Goal: Repeat the records from the line containing "Open the 300 bar count dropdown" through the line containing "coord(811,797)", both included, with nothing changed.

Data for processing:

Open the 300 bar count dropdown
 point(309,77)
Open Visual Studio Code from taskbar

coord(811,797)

* * *

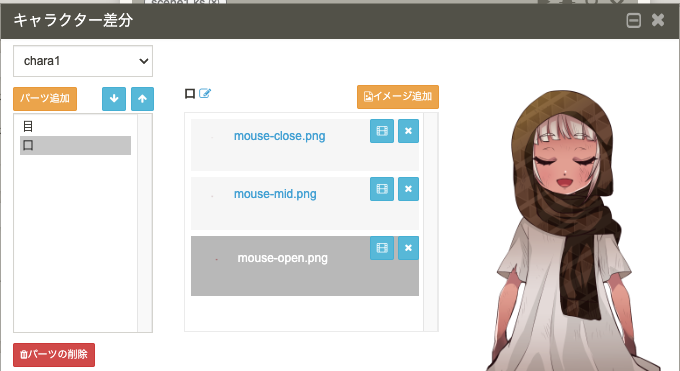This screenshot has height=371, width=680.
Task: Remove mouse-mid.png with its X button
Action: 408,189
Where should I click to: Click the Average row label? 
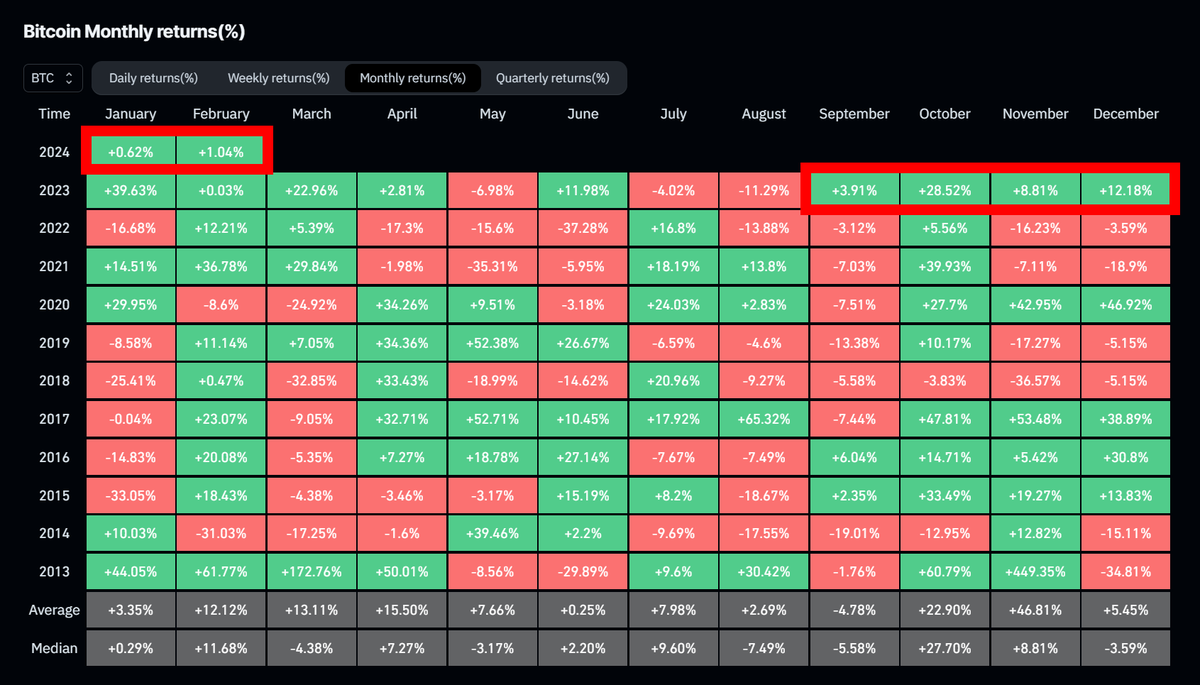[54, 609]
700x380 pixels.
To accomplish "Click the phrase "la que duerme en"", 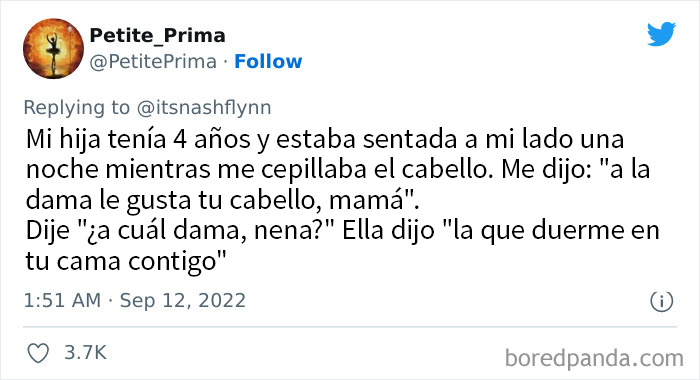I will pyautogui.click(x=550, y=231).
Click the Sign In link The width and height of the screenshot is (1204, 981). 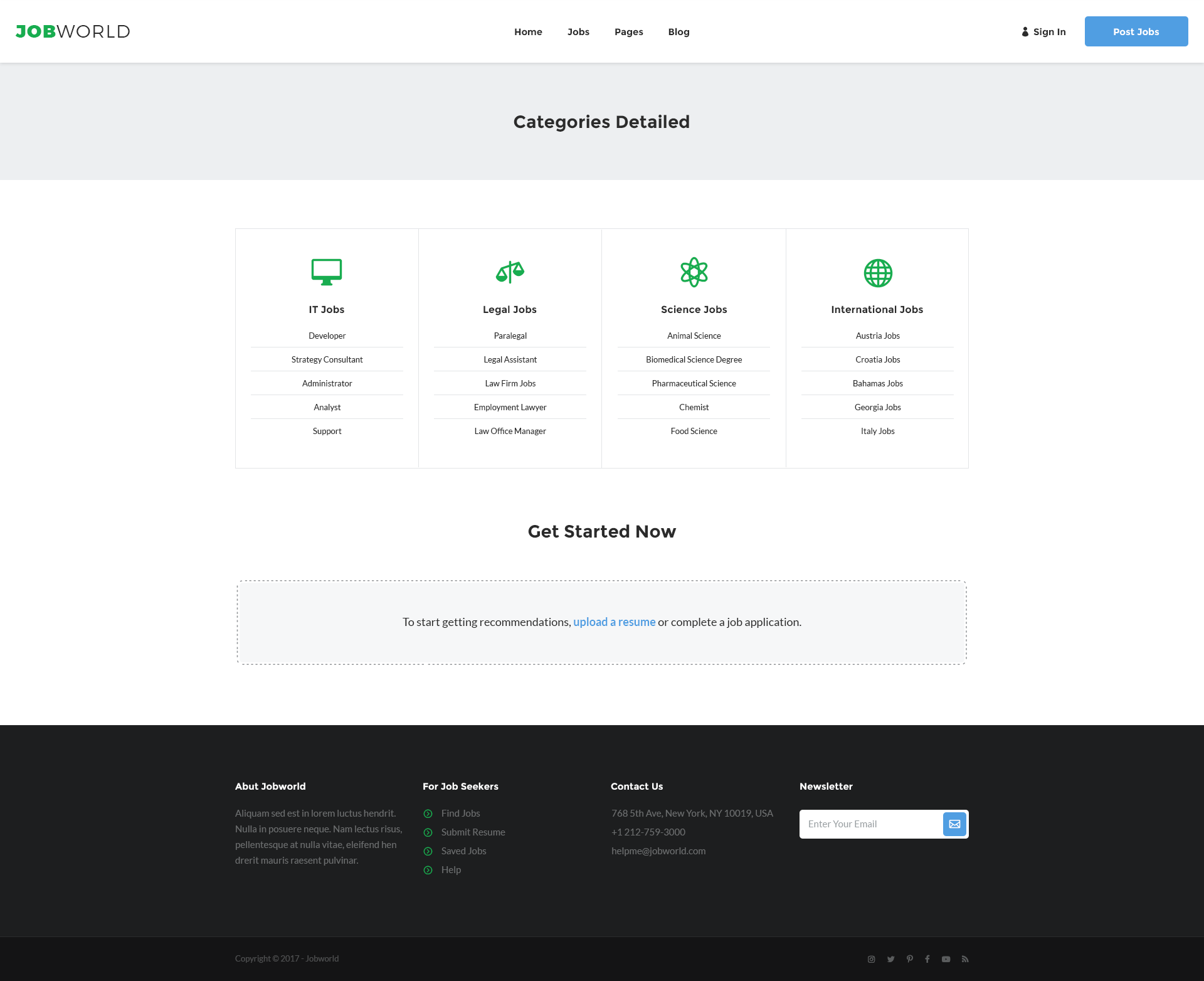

...

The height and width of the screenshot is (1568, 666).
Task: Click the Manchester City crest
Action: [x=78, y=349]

Full solution:
Open the 300 bar count dropdown
 point(309,77)
Open Visual Studio Code from taskbar

coord(811,797)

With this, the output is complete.